The claim in both respects is for the acts of Samuel Savage alone, and is to be recovered from his executor alone, and belongs to the complainants alone. The material facts are alleged, upon which it rests in both respects; and hence, as no objection was taken to this in the answer or other pleadings, it may be regarded as cured now, and more especially in a proceeding in chancery, and where there is enough alleged to indicate with distinctness the subject-matter in dispute between the parties. See 32d section of Act of Sept. 24, 1789 (1 Statutes at Large, 91); Garland v. Davis, 4 How. 131.
It will be seen, that by the course of reasoning we have adopted, and by the points on which our opinions have been formed, it has become unnecessary to decide some other questions presented in this cause in the able arguments of the counsel on both sides. But having decided enough to dispose of the case, and being satisfied that the judgment of the court below was right, however we differ as to some of the reasons assigned in its support, we do not propose to go further into the questions raised, and direct, that in this case the judgment below be affirmed. The other appeal, relating to this matter and argued with it, must consequently be dismissed.
Vincent M. Benham, administrator de bonis non, with the will annexed, of Samuel Savage, deceased, Appellant, v.
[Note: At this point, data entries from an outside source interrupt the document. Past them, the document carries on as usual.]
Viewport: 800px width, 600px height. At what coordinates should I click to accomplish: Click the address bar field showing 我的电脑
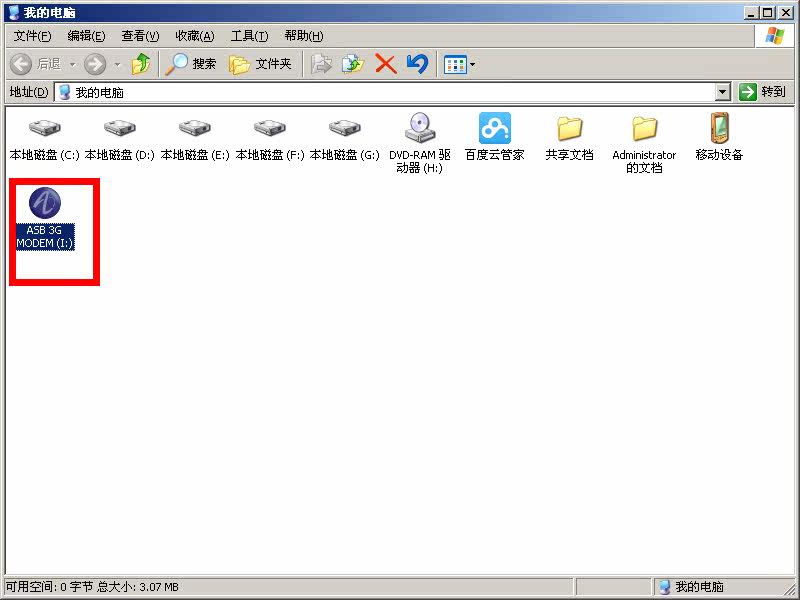(x=390, y=92)
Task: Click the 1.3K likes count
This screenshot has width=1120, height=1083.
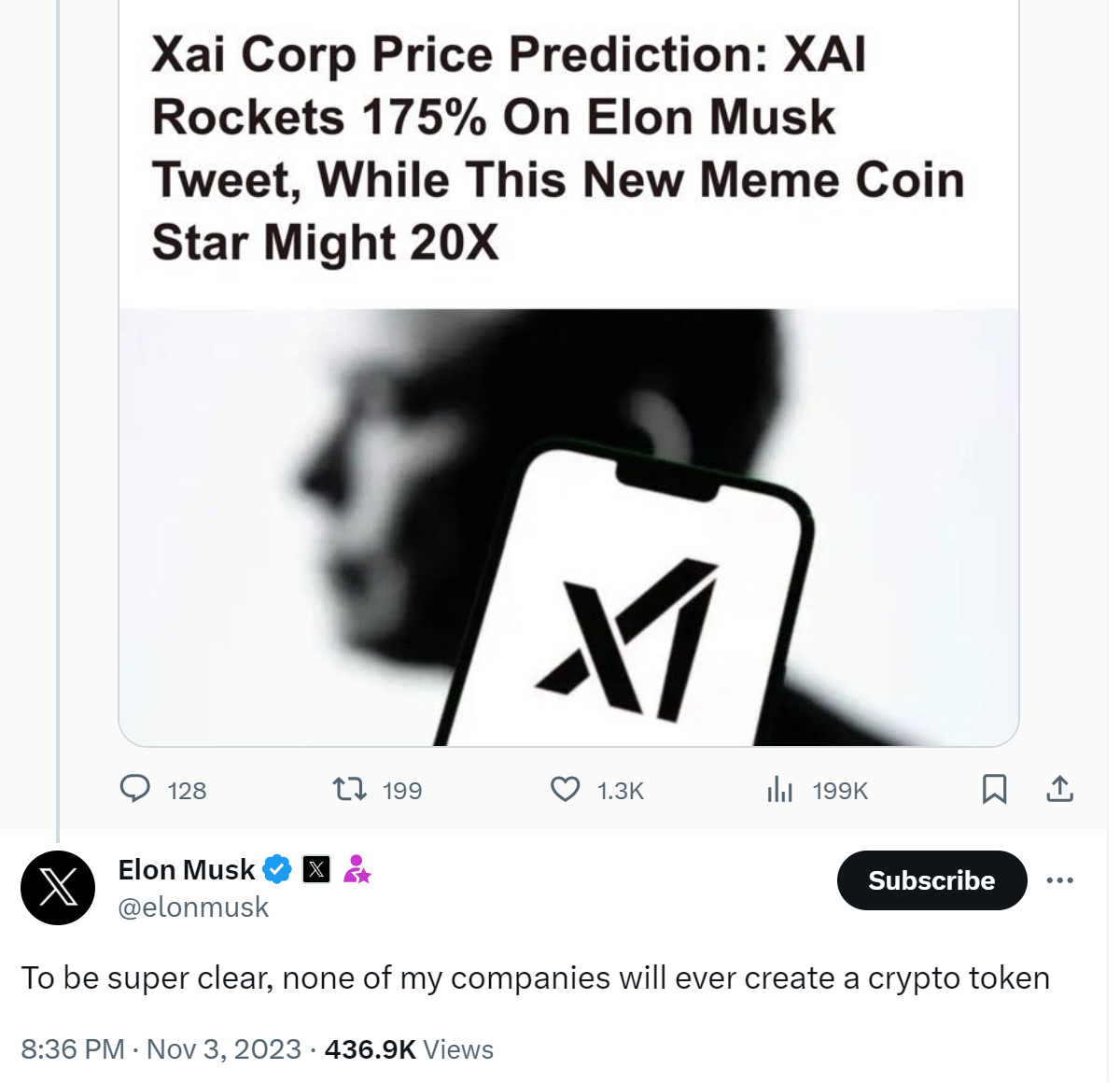Action: tap(621, 791)
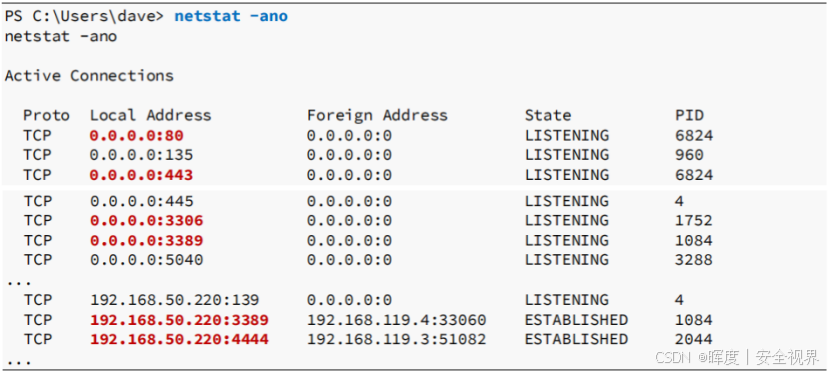Click the red 0.0.0.0:3306 address
831x373 pixels.
tap(146, 220)
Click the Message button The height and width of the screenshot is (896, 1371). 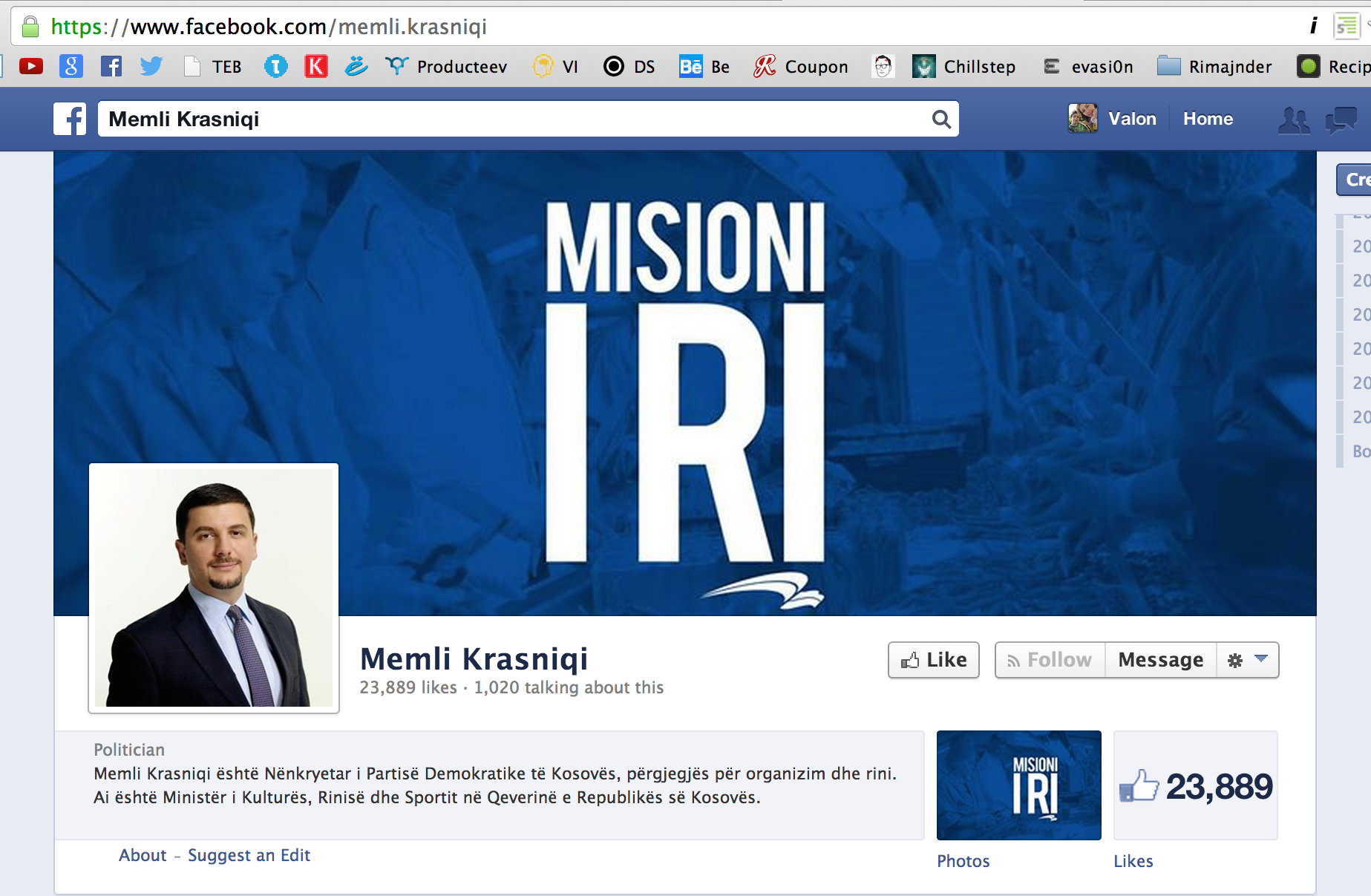[x=1161, y=660]
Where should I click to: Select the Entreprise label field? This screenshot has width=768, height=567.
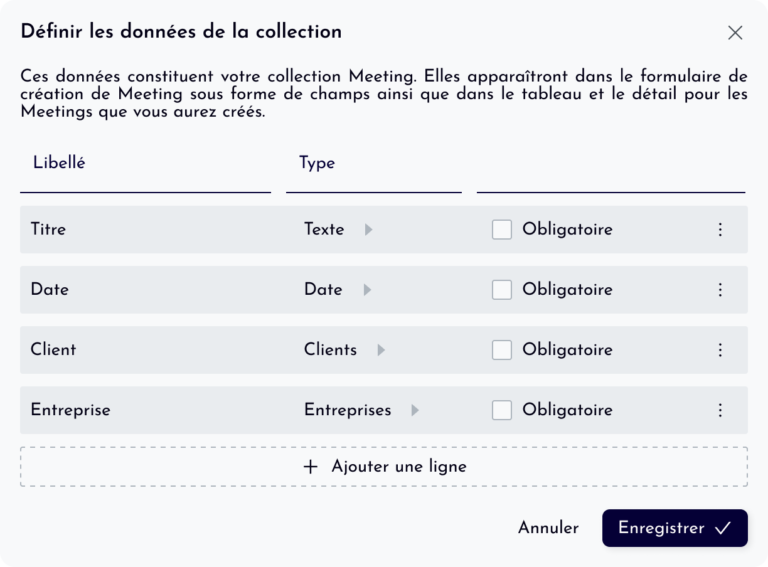(150, 410)
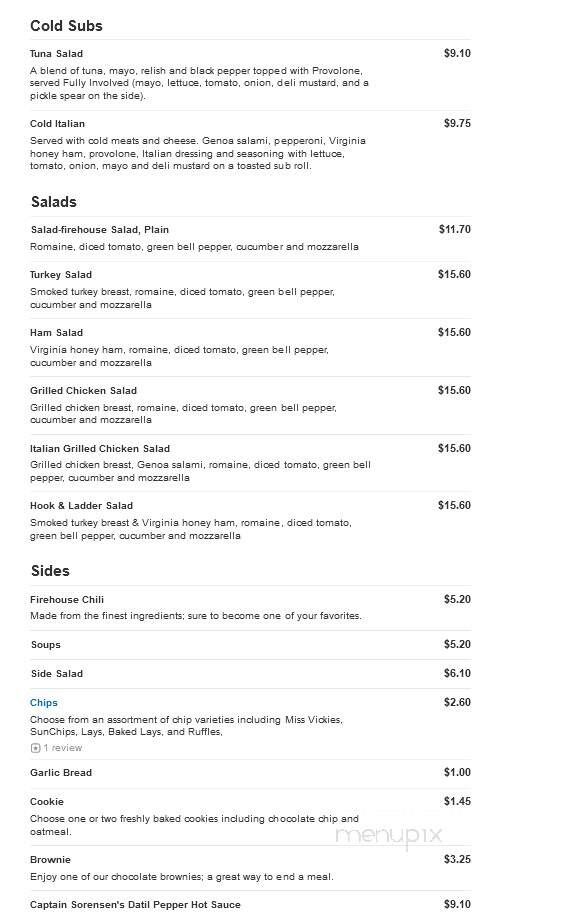Select the Cold Italian item title
Screen dimensions: 568x918
(x=57, y=124)
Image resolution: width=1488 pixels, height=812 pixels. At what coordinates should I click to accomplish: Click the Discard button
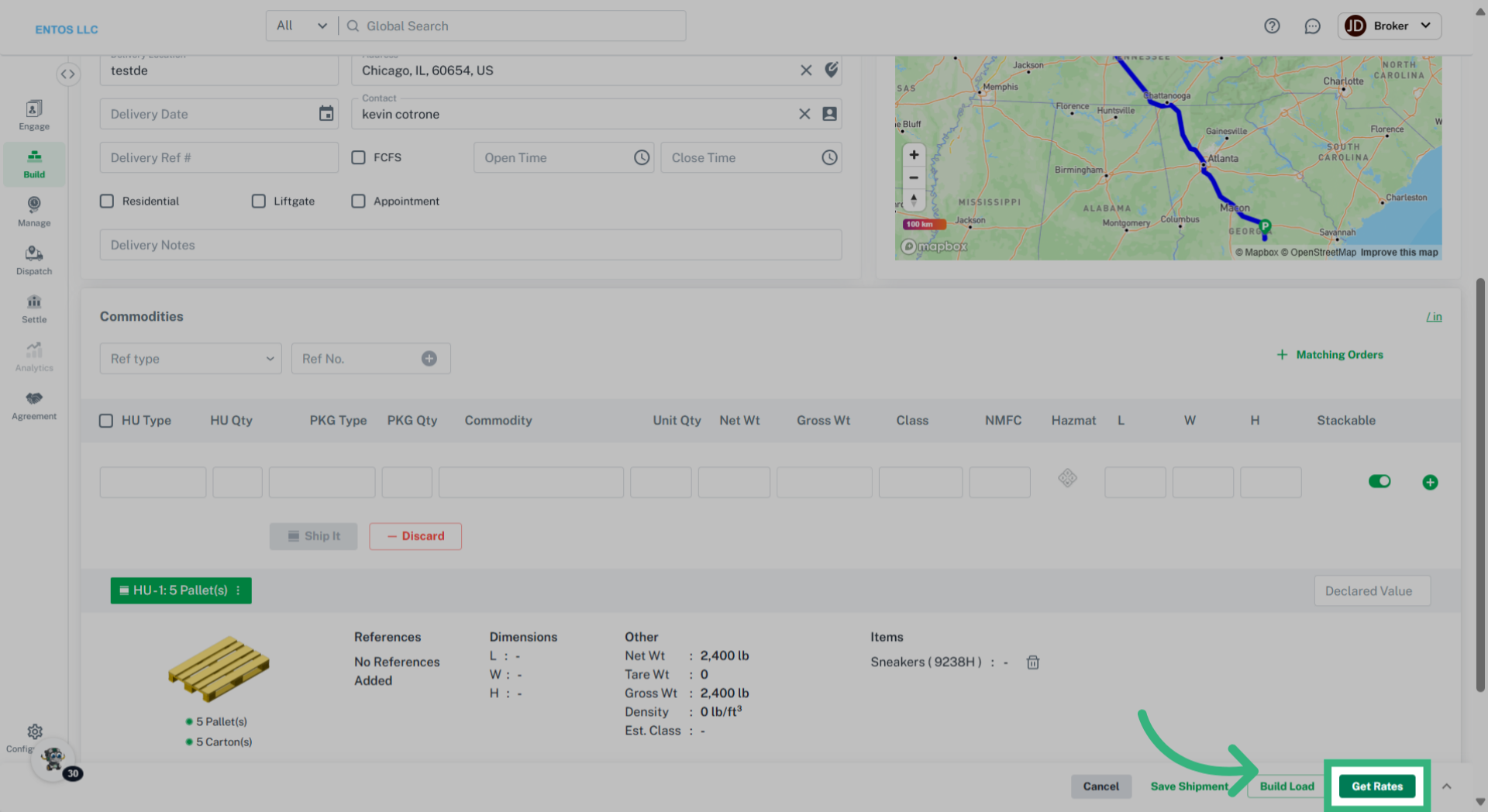click(415, 536)
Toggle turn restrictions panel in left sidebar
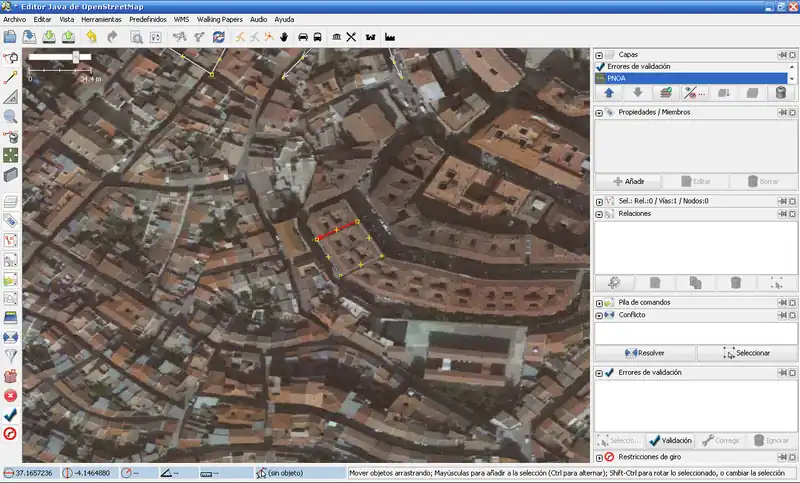Viewport: 800px width, 483px height. tap(11, 433)
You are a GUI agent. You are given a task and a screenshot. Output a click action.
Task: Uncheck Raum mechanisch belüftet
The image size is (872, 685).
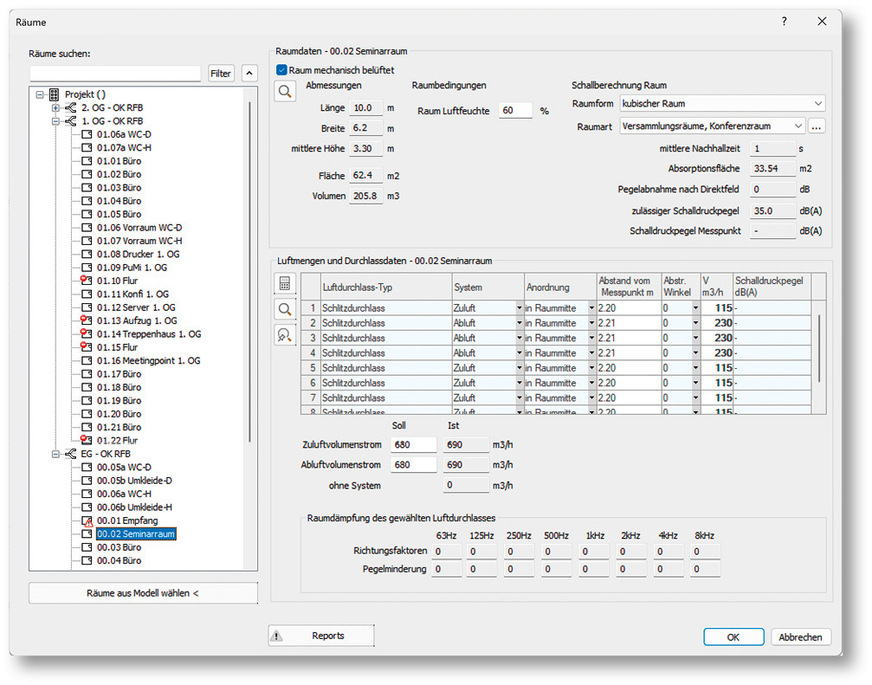[280, 70]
William Taylor, George Taylor, William Primrose, and Eliza, his wife, George Porter, and Elepet, his wife, William Rainey, Alexander Rainey, and Elizabeth Rainey.
This cause came on to be heard on the transcript of the record *278 from the District Court of the United States for the Northern District of Alabama, and was argued by counsel. On consideration whereof, it is now here ordered and decreed by this court, that the decree of the said District Court in this cause be and the same is hereby affirmed, with costs and damages, at the rate of six per centum per annum.
William Taylor, George Taylor, William Primrose, and Eliza, his wife, George Porter, and Elspet, his wife, William Rainey, Alexander Rainey, and Elizabeth Rainey, appellants, v. Vincent M. Benham, administrator de bonis non, with the will annexed, of Samuel Savage, deceased.
This cause came on to be heard on the transcript of the record from the District Court of the United States for the Northern District of Alabama, and was argued by counsel. On consideration whereof, this court having affirmed the decree of the said District Court in this cause, on the appeal of the respondents at the present term, it is now here ordered and decreed by this court, that this appeal of the complainants be and the same is hereby dismissed with costs.